Muchos de los principios derivados del los Congresos Internacionales de Arquitectura Moderna (CIAM) y la Carta de Atenas se mencionaban para hacer precisiones sobre los trabajos de estudiantes, se manejaban en las cátedras. Pero generalmente sin mencionar su procedencia, algo que no es un simple detalle. Pues se hacía como un saber técnico, sin importar demasiado sus raíces. En las cuales desde luego, Corbusier tenía una palabra importante.

Ese momento nuestra arquitectura se impregnó muy abiertamente de modernidad. Nos interesaba el uso y no su fundamento, la idea y no su genealogía. La acción era el objetivo. Los académicos de hoy hablarían de falta de bases intelectuales. Pero fue luminoso para nuestra cultura arquitectónica.

Pensar haciendo.

Mi impresión es que en Brasil se vivía ese momento de modo muy similar. Allá la hondura intelectual de un Lucio Costa, conocedor y en cierta manera intérprete excepcional de Corbusier, se perfilaba de manera clara ya a fines de los treinta. Y la experiencia del jovencísimo Niemeyer “et al “ con Corbu y el Ministerio de Educación, junto a sus obras de Belo Horizonte (Pampulha), habían hecho huella directa en el primer Villanueva de la Ciudad Universitaria. O en Cipriano Domínguez su compañero generacional. Allá la modernidad sobrepasaba cualquier nostalgia de la vieja academia y aquí, simplemente, no existía nostalgia alguna.

Le Corbusier era parte indiscutida, central, en el panorama referencial de ambos países.

Pero como venezolano que admiro el empuje de esa etapa de nuestra arquitectura destaco una conclusión parcial que me interesa de modo especial: más vale un edificio, una decisión de construir y la selección de las personas adecuadas, que mil palabras sobre arquitectura.
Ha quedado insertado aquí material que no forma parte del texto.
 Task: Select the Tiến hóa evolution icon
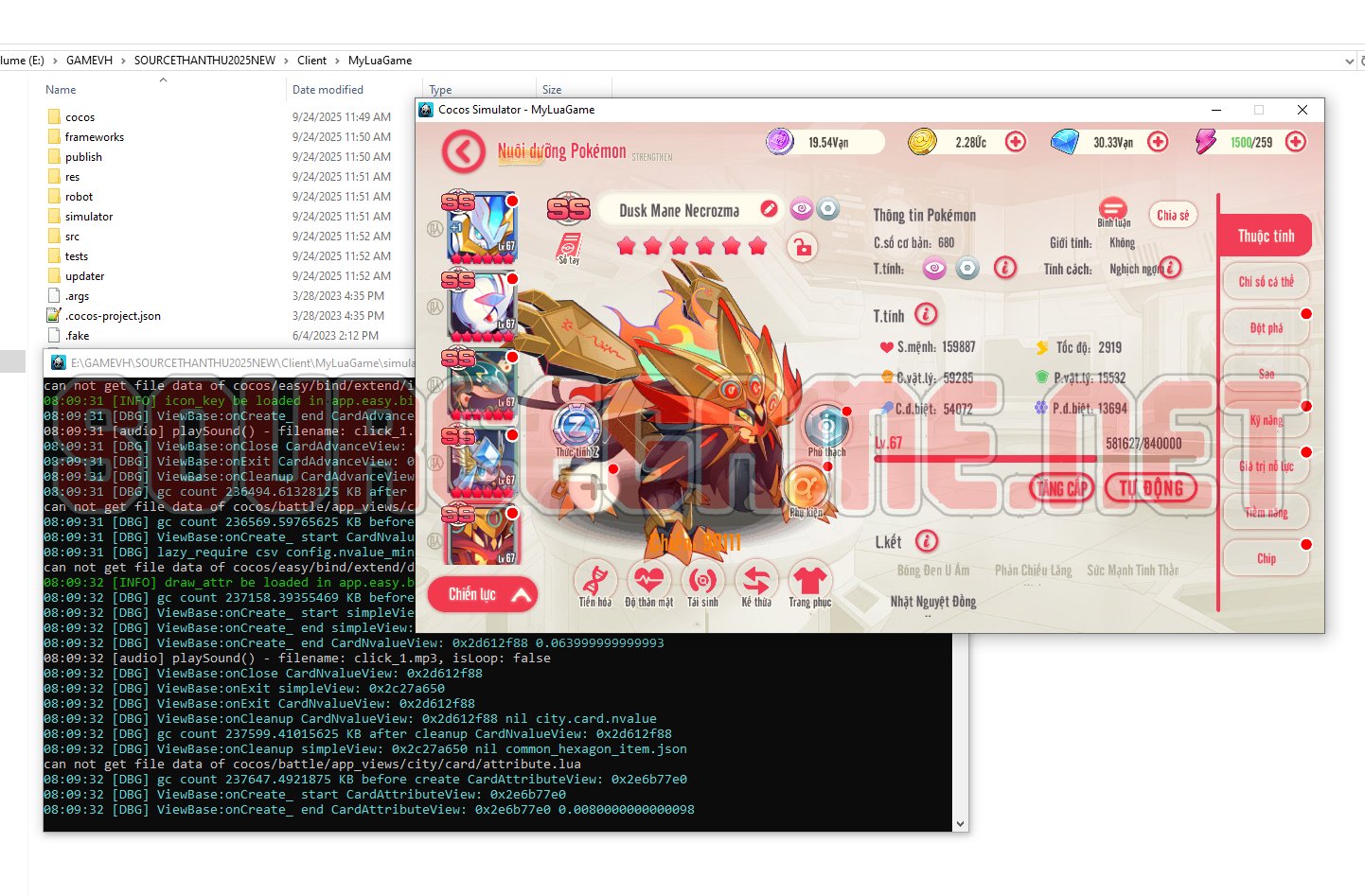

Porque la arquitectura se piensa construyéndola, no reside en su comentario.
Hoy aquí abundan maestrías y doctorados, la Academia escribe, hay algunos debates, pero la construcción de la ciudad tanto desde el cliente, público o privado, como desde el arquitecto, está mayoritariamente en manos equivocadas. Que se ganaron su derecho por influencias, por sumisión, pero no por méritos. Que ello no haya sido así en los cincuenta (fue el talento y la intuición constructiva de Fruto Vivas, por ejemplo, lo que le abrió todas las puertas) no es producto de un programa ideológico, sino el resultado de un contexto. Me distancio de los análisis que hablan de geopolítica, o estrategia yanqui, para explicarla, mientras esquivan referirse a que hoy la ideología es de hecho una barrera perversa. En aquel tiempo vivimos una circunstancia especial, inédita, única, muy nuestra. Hoy estamos casi paralizados.

Utilizo un dibujo de Steinberg que me envió Carlos Pita desde España, porque lleva hacia lo que acabo de afirmar. Habla de la reflexión aguda y poética de Antonio Machado (se hace camino…) y del aporte filosófico de Ludwig Wittgenstein. Y más cerca, del británico vivo y activo John Searle: la arquitectura se piensa haciéndola.

La formación inicial de Saul Steinberg (1913-1999) fue la de filósofo. Tal vez por eso sus agudísimos dibujos son mensajes llenos de ideas.